▸ **SET PROBLEM**
Return, exactly as they appear, the rows that begin with the line containing "Screen dimensions: 970x762" and end with the line containing "[x=1041, y=455]", with both of those lines included.

==================================================

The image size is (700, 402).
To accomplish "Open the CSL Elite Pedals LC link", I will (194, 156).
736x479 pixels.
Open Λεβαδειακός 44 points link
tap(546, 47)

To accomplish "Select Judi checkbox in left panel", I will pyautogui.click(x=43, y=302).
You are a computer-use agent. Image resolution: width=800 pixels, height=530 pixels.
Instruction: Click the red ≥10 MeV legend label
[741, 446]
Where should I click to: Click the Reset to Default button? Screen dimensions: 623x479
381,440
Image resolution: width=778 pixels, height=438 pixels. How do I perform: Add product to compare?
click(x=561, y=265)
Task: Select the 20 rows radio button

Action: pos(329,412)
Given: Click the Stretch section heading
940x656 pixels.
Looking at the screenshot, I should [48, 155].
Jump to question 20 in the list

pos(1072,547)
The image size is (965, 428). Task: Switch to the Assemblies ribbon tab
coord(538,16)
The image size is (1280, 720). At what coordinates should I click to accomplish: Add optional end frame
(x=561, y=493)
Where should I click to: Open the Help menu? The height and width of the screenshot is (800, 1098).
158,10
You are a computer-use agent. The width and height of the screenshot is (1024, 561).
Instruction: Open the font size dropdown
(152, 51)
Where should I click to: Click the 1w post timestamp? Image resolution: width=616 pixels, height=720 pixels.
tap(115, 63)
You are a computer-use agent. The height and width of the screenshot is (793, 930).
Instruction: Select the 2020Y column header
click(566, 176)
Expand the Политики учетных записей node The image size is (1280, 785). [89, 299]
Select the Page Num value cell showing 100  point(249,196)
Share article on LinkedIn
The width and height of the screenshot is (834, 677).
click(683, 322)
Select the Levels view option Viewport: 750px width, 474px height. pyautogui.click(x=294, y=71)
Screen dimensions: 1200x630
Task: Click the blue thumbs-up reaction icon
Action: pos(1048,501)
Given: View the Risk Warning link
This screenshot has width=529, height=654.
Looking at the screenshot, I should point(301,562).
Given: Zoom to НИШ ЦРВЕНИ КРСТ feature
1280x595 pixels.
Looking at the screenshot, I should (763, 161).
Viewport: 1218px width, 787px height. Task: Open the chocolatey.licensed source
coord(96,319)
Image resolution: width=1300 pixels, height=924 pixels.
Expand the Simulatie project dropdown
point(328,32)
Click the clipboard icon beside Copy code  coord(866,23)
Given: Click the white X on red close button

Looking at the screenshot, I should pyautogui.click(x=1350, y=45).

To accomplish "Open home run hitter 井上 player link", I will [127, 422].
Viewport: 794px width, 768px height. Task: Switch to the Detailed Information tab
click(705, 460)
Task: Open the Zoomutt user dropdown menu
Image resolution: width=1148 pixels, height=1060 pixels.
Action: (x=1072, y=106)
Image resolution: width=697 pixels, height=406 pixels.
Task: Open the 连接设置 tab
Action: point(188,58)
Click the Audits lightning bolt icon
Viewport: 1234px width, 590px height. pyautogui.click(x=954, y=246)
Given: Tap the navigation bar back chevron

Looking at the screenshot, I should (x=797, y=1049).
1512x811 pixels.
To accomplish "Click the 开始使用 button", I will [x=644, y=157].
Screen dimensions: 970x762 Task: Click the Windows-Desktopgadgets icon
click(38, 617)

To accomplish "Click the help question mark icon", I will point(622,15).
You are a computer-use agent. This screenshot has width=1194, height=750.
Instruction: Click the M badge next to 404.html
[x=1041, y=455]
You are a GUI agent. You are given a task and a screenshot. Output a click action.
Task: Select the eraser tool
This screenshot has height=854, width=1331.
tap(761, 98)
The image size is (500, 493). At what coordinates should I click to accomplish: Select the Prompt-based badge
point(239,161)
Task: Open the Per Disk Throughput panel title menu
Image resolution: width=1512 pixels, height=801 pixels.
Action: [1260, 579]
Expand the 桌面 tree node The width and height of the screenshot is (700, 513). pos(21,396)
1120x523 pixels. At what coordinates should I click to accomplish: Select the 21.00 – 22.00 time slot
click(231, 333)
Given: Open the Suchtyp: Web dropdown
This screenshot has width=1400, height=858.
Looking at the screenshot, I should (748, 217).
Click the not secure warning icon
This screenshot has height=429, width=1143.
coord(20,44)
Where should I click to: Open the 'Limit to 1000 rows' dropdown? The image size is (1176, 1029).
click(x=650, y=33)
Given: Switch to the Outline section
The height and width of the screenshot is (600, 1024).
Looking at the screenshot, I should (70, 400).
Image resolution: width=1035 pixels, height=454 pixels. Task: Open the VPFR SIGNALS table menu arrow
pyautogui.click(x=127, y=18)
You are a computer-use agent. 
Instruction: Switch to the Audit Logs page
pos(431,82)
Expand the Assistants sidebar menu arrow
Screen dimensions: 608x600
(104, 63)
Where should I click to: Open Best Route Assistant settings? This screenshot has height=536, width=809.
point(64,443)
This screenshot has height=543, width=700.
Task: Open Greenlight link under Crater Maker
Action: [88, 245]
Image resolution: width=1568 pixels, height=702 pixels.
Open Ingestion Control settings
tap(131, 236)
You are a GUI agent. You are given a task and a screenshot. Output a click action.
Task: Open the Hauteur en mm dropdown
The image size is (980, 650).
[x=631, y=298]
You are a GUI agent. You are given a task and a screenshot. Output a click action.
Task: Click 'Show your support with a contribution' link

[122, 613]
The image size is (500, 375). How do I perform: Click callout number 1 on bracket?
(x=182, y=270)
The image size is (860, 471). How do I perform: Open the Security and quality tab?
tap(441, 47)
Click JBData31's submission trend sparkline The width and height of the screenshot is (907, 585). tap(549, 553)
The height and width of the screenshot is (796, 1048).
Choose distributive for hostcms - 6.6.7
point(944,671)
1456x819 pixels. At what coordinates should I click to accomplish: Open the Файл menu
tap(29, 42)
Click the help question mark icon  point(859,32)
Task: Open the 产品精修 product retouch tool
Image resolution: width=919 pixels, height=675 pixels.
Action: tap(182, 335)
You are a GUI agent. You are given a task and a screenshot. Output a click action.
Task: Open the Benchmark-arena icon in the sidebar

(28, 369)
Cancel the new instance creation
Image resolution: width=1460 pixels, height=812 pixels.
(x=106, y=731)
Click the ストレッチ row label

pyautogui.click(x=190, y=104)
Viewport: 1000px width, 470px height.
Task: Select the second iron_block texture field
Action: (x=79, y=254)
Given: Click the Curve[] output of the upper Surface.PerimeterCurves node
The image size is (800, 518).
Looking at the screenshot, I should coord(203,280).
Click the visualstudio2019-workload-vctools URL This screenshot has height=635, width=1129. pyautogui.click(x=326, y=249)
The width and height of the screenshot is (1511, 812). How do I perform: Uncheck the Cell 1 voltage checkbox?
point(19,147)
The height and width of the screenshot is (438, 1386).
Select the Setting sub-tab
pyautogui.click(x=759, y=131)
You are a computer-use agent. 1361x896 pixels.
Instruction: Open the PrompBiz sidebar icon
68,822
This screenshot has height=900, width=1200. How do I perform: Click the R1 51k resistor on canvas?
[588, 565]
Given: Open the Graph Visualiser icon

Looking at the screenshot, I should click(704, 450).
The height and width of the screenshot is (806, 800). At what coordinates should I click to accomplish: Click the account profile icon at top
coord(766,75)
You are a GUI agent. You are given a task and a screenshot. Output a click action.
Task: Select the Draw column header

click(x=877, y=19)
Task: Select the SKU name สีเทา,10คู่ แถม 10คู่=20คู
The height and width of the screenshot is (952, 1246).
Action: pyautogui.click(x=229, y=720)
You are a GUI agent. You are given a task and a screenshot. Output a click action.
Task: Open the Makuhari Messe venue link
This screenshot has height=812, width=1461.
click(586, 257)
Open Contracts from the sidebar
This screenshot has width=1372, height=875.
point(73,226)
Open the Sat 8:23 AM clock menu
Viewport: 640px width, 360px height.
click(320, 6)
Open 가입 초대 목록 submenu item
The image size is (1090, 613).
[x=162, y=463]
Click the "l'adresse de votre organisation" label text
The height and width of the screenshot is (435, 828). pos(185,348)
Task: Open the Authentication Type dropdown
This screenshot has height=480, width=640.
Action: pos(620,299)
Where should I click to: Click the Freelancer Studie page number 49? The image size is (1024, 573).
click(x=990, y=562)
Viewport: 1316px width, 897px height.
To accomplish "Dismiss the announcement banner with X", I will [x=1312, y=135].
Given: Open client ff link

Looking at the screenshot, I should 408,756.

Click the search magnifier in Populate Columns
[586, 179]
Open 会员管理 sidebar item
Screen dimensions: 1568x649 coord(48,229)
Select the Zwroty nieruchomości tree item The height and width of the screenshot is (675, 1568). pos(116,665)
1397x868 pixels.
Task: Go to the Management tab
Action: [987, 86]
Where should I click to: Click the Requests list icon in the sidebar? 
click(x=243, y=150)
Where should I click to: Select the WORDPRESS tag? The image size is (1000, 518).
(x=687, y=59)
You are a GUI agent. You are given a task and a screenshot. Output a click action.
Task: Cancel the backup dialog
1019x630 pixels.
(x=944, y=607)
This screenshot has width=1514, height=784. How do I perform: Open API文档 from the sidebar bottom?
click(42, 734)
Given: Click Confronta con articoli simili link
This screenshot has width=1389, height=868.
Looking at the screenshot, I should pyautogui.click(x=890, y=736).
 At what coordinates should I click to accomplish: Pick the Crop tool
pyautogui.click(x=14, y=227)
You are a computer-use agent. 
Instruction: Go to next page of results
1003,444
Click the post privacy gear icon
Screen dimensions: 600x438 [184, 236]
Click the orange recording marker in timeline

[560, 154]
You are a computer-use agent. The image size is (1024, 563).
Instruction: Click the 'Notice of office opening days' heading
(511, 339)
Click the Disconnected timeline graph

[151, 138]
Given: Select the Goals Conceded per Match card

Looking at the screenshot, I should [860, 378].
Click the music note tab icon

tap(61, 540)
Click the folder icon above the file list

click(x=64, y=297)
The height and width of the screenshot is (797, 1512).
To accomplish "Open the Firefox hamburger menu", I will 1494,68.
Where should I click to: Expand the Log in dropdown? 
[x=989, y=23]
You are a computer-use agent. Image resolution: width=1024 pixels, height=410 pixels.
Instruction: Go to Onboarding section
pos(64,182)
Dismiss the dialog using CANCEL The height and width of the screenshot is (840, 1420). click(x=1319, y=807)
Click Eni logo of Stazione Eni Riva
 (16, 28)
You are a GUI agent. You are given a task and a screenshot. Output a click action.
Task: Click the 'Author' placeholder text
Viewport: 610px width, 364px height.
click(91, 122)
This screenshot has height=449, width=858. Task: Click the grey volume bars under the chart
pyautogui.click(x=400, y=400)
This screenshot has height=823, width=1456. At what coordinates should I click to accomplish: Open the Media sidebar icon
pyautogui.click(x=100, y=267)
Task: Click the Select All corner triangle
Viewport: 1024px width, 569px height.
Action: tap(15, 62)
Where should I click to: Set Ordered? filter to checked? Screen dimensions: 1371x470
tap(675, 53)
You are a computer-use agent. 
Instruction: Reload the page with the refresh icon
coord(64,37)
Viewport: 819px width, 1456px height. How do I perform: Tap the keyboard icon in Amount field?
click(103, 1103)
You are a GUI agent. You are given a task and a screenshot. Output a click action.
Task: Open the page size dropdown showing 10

==================================================

▸ **SOLUTION TO THE PROBLEM**
Screen dimensions: 970x762 Task: Click the Windows-Desktopgadgets icon
click(38, 617)

To accomplish "Click the help question mark icon", I will point(622,15).
You are a computer-use agent. This screenshot has width=1194, height=750.
Instruction: Click the M badge next to 404.html
[x=1041, y=455]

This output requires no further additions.